**PROBLEM DETAILS**
The reply should consist solely of the lines from the one with "Screen dimensions: 1342x755" through the final line of the listing, copied exactly, with no pictures.

[[ GIVEN ENTRIES, beginning ]]

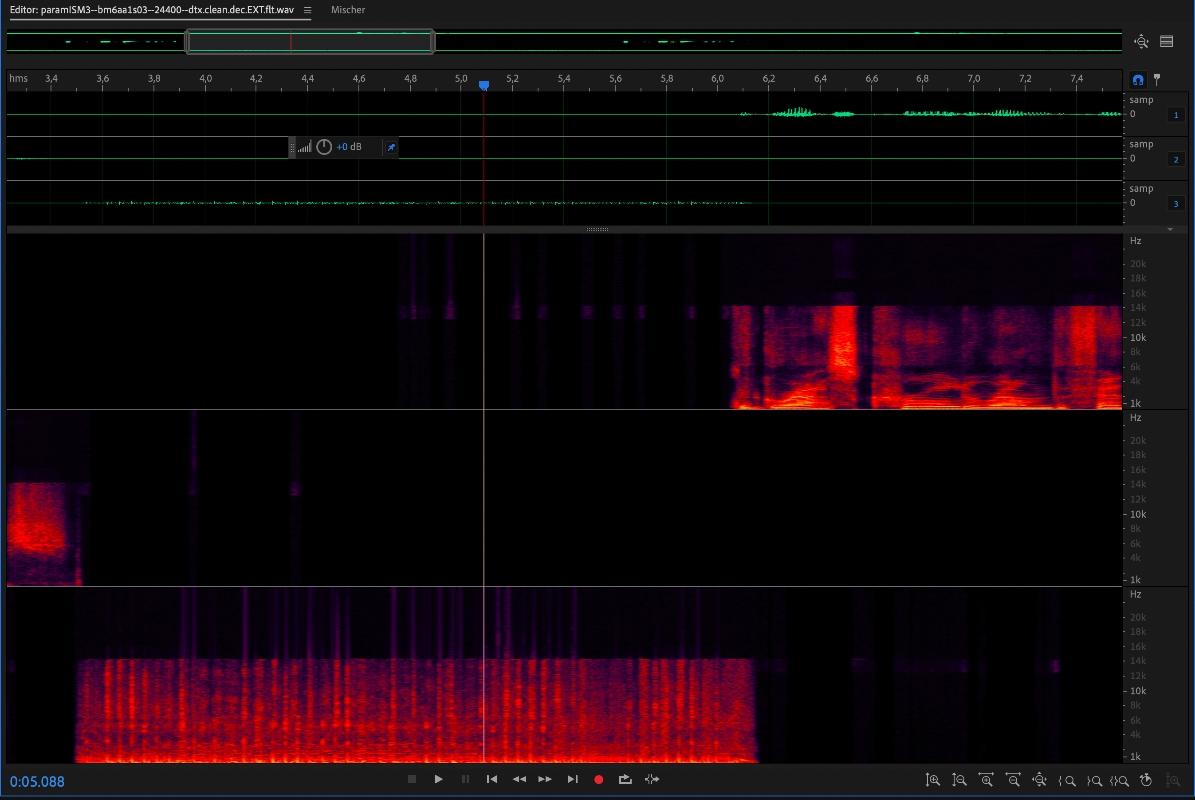1195x800 pixels.
Task: Click the zoom in amplitude icon
Action: [932, 780]
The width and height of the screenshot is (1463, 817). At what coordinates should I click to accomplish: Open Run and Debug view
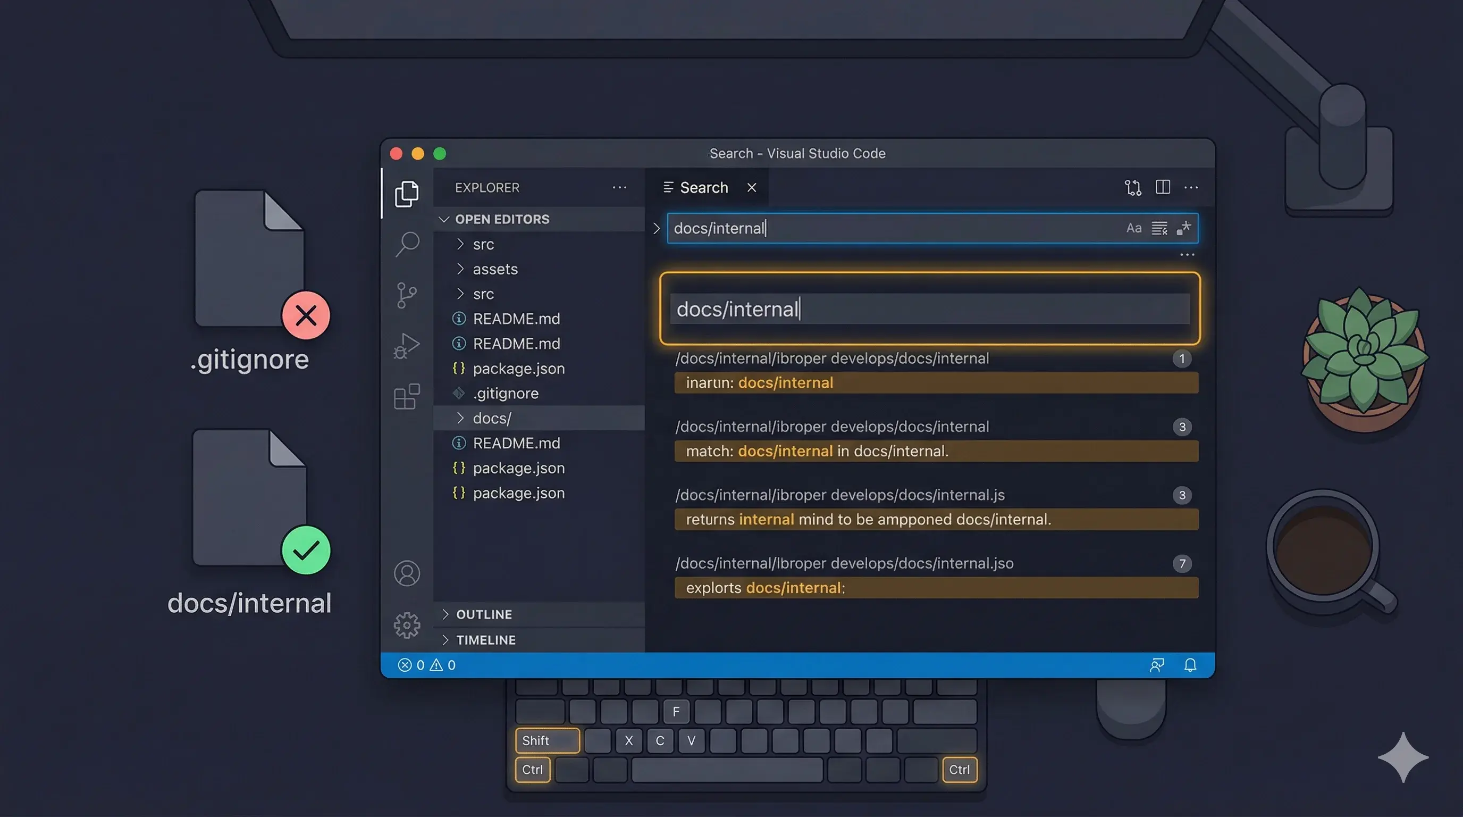click(x=407, y=345)
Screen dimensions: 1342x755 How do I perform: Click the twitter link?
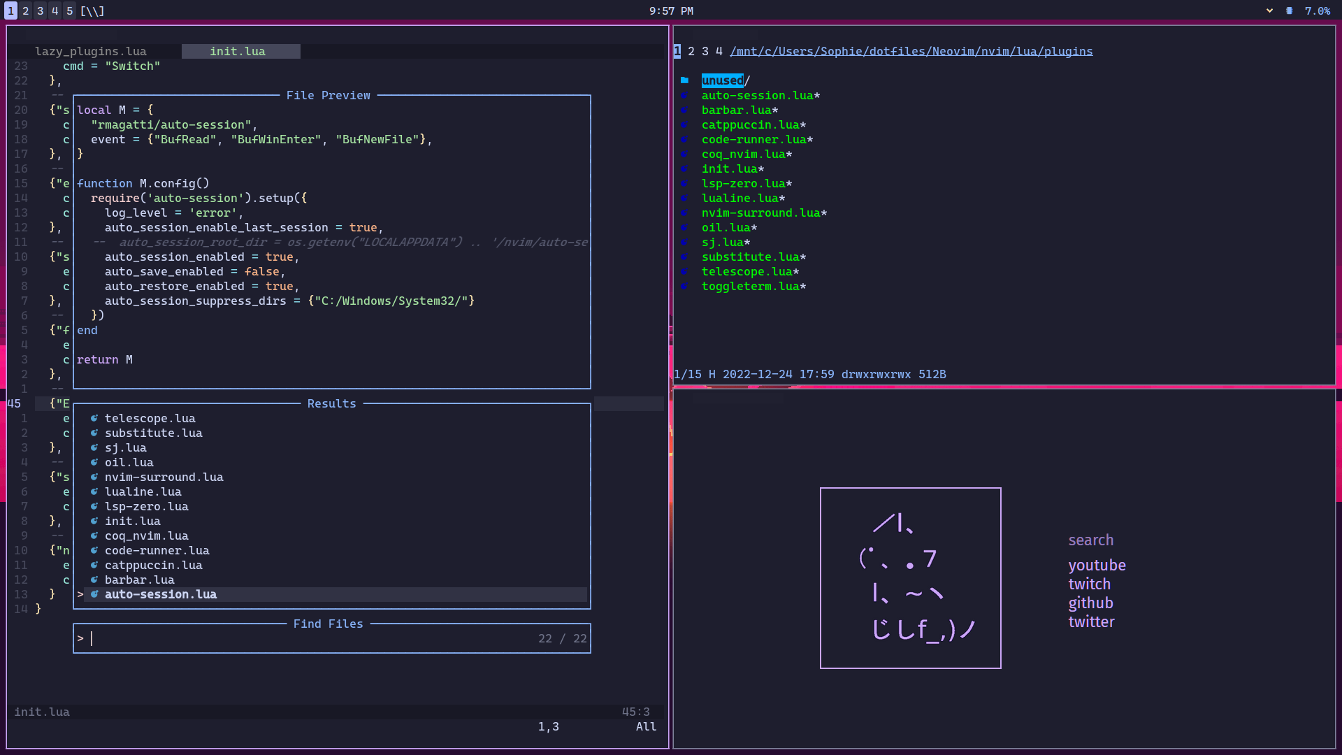[1091, 621]
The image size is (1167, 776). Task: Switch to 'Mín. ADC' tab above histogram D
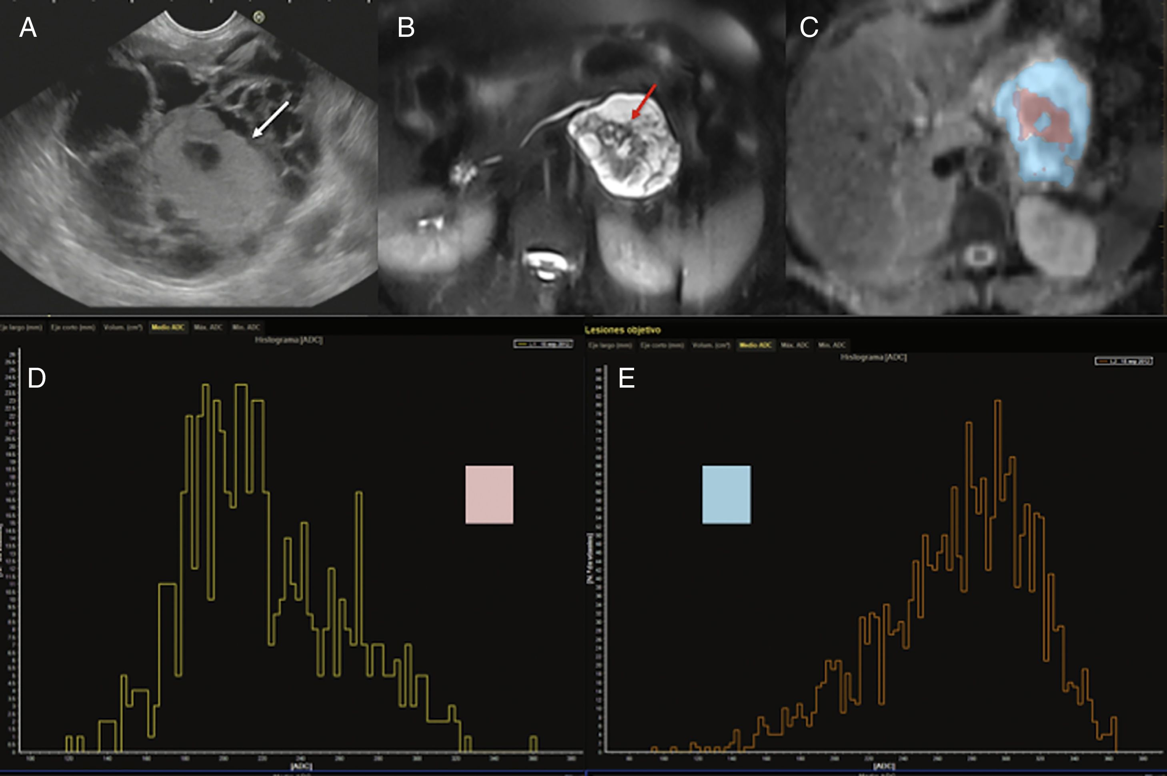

[[ GIVEN ENTRIES, end ]]

**RESPONSE AREA**
Screen dimensions: 1342x755 How do I perform: Click the twitter link?
[1091, 621]
The image size is (1167, 776). Task: Switch to 'Mín. ADC' tab above histogram D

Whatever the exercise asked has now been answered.